Financial Advice For The Self-Employed



The U.S. Bureau of Labor Statistics reported that in 2015, 15 million people, roughly 10% of total U.S. employment, were self-employed.

If you fall into that category I recommend you find a Godly mentor or team who will answer questions, counsel you, and help you grow your business. Find people who know the pressure of setting goals, meeting financial needs, and keeping the company growing.

Budgeting is key, especially when your income varies month to month. Don’t let the term budget frighten you. It will serve you IF you are willing to do a little work.

Begin by underestimating your income and overestimating your expenses. Initially, create a bare-bones budget based on the lowest monthly income you have earned or might expect.
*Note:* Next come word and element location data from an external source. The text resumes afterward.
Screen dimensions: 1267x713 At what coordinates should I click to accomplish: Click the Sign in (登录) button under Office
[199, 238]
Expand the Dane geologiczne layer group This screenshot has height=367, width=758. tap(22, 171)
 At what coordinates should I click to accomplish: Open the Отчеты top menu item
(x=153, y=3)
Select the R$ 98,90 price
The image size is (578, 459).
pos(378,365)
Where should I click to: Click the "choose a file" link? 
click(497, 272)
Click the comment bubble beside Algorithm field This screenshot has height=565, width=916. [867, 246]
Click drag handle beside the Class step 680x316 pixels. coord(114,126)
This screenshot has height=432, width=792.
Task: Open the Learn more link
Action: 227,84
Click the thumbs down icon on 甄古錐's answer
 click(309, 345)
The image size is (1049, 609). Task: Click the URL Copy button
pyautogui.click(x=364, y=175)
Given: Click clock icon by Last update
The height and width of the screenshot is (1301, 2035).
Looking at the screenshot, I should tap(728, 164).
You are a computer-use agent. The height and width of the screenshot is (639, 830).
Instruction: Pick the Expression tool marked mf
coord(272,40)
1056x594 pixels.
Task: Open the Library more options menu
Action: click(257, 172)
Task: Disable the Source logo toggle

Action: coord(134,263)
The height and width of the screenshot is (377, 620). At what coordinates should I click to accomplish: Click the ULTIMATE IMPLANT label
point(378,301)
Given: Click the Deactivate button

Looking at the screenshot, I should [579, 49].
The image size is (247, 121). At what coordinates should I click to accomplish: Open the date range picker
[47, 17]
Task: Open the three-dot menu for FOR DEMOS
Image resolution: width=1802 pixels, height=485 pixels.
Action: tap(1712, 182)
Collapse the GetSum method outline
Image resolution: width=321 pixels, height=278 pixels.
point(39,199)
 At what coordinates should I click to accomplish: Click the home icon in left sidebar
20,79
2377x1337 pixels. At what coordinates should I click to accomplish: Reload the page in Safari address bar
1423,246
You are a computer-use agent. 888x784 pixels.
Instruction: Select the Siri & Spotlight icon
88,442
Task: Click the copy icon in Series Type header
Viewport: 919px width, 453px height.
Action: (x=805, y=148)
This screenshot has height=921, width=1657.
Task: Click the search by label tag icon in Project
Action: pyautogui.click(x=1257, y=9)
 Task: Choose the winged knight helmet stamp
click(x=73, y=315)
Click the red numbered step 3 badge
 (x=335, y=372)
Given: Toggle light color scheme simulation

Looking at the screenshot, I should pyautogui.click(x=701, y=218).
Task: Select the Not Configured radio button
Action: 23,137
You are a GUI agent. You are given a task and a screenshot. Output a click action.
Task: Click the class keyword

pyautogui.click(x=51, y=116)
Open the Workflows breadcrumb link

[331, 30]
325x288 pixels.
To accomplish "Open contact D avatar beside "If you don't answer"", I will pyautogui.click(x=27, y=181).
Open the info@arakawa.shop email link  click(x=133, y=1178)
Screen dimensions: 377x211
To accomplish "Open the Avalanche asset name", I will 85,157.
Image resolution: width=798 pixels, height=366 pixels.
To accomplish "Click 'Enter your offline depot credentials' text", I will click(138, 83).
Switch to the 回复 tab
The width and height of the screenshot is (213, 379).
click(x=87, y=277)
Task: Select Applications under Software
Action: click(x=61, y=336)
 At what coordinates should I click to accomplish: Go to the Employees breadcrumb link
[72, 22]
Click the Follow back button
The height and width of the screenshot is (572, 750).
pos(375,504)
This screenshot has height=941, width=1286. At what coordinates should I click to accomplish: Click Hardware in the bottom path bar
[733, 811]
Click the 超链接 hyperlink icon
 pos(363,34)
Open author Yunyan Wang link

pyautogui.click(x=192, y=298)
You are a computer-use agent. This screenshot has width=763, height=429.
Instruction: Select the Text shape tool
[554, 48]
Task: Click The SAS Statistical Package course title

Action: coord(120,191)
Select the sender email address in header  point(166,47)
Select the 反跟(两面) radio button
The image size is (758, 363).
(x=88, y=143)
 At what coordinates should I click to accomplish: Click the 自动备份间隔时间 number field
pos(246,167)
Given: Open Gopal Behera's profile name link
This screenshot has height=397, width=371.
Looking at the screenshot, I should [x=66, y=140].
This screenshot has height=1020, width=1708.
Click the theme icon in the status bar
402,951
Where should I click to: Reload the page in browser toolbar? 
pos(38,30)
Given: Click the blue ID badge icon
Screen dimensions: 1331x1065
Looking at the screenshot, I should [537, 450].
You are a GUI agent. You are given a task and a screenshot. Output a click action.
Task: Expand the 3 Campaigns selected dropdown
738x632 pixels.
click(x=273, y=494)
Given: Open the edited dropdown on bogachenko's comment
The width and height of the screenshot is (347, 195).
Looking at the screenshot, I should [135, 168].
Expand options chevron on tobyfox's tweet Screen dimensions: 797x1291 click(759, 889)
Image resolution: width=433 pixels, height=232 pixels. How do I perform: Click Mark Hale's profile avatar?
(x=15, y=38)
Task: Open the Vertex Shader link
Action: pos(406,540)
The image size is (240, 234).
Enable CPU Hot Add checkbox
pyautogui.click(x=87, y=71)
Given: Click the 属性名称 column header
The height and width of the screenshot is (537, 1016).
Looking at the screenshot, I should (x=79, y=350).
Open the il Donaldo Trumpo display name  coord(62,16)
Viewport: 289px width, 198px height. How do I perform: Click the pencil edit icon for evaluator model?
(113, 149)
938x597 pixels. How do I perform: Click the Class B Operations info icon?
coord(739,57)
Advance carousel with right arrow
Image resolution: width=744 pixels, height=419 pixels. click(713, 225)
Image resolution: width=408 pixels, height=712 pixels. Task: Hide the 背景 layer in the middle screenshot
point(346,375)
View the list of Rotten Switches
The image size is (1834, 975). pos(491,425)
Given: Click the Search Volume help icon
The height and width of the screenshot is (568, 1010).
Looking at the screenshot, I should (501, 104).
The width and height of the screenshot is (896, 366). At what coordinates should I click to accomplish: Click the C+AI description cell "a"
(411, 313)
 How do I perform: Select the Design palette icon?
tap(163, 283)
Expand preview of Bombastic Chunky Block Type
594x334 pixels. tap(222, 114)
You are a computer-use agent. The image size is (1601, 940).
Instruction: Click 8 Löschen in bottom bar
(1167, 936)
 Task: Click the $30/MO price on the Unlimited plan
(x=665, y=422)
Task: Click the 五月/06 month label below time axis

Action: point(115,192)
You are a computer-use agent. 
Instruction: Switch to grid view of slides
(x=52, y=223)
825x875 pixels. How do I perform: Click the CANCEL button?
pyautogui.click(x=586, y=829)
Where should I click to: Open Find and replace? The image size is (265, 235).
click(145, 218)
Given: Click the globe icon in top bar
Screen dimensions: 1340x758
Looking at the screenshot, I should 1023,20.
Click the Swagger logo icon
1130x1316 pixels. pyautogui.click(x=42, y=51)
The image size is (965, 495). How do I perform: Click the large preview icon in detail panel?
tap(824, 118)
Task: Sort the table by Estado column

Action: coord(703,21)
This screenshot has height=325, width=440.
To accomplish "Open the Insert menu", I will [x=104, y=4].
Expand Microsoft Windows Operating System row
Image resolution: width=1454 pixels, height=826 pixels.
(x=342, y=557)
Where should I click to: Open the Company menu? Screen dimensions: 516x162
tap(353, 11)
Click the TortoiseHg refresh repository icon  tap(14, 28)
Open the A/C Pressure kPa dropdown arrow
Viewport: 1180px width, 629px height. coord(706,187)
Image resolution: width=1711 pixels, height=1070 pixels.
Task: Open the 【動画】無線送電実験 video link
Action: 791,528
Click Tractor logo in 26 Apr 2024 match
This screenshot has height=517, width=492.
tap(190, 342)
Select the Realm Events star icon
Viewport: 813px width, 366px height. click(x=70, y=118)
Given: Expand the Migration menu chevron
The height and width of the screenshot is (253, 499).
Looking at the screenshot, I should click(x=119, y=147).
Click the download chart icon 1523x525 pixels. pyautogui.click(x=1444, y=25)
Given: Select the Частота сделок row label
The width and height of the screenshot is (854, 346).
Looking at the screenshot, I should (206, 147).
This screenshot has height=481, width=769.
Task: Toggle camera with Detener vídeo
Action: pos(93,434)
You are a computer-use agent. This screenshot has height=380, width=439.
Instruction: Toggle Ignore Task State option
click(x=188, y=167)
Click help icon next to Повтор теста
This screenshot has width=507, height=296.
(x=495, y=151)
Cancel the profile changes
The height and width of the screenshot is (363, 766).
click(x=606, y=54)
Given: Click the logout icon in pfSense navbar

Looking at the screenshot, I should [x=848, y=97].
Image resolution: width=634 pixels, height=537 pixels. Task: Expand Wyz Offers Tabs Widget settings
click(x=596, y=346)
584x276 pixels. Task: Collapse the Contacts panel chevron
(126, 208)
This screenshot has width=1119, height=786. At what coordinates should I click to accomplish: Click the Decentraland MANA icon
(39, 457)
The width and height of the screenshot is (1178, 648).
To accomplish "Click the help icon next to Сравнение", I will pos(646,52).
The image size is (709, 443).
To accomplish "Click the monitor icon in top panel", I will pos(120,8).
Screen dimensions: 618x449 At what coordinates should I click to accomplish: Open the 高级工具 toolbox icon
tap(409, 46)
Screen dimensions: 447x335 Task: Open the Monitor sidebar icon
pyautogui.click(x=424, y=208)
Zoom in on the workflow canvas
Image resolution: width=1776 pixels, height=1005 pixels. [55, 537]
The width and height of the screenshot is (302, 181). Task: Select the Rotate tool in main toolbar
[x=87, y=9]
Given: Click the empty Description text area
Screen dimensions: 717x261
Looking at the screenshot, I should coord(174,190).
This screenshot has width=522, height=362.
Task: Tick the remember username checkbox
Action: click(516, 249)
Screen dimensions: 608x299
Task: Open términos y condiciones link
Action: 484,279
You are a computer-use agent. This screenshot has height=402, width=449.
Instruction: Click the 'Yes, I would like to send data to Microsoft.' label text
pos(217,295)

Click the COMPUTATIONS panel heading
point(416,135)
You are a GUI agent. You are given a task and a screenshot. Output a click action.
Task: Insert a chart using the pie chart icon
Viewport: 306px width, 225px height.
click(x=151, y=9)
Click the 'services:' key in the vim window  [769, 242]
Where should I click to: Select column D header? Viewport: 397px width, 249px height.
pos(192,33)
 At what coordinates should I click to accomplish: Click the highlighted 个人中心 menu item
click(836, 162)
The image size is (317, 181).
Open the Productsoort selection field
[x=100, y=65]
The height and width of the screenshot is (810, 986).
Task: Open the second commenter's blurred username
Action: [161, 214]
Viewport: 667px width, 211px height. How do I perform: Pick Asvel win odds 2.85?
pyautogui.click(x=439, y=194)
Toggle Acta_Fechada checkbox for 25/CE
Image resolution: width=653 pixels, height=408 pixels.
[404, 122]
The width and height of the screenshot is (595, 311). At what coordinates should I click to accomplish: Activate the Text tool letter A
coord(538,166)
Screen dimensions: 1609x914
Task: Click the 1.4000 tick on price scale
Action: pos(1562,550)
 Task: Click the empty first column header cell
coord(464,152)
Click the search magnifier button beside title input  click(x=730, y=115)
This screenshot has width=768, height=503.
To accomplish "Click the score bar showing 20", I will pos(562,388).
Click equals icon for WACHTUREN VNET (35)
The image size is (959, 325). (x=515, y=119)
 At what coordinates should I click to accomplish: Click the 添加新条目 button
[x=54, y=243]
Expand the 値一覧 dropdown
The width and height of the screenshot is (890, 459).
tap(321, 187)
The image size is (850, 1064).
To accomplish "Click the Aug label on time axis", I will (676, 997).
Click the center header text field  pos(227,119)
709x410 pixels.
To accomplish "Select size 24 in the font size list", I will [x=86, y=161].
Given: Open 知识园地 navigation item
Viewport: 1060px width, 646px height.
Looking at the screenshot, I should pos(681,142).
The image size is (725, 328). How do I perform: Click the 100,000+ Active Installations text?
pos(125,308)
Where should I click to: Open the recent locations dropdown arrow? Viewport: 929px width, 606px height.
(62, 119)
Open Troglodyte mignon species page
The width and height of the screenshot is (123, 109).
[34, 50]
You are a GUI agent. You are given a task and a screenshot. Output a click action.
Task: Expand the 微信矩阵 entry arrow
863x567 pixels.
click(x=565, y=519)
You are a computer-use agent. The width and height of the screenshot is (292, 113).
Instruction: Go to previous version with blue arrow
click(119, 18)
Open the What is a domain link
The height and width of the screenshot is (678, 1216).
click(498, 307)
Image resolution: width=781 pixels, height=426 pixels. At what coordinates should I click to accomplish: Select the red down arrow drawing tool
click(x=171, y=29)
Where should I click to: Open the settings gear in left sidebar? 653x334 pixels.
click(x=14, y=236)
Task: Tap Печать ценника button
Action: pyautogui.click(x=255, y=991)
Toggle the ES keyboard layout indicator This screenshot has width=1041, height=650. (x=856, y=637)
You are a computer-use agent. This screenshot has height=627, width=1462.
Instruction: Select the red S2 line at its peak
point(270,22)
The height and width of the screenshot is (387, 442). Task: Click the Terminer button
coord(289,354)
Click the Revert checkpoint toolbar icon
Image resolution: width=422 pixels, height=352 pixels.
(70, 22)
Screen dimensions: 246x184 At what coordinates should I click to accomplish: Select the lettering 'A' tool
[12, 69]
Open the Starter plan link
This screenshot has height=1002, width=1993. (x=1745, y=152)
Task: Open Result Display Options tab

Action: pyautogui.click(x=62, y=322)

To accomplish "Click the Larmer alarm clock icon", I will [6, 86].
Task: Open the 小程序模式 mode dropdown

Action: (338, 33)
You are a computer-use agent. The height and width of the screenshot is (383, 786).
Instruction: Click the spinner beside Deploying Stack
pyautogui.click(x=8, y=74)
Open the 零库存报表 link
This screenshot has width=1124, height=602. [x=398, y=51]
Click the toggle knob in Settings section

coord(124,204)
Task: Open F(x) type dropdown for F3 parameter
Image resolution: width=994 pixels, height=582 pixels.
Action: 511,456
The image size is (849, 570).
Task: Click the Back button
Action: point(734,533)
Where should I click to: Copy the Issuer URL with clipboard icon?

Your expenses should be the basic needs necessary for survival. Add those up for the month and subtract them from your expected income. If your income exceeds expenses, build an emergency fund and begin funding tax and retirement accounts.

Keep precise records and study them frequently. Analyze your cash flow so you can plan ahead for lean months and know when to make large purchases. Bill often. Give great customer service. Barter when possible.

Carrie Smith Nicholson at recommends a 50/30/20 business budget: 50% goes to needs, 30% to wants and 20% to savings.

It is important that you delay the purchase of unnecessary items until the business is supporting you well. Do not be lured by the latest technology, new vehicles, clothes or accessories. Eating out for meetings should be limited to coffee or tea rather than full-blown meals when possible. Be frugal.

It is important to build a relationship with your bank. You will need several accounts: business checking, savings, and tax accounts in addition to your personal checking, savings, and retirement accounts.

Finally, give your business to God. Work as unto Him, delighting in Him with the opportunity each day brings to give Him glory.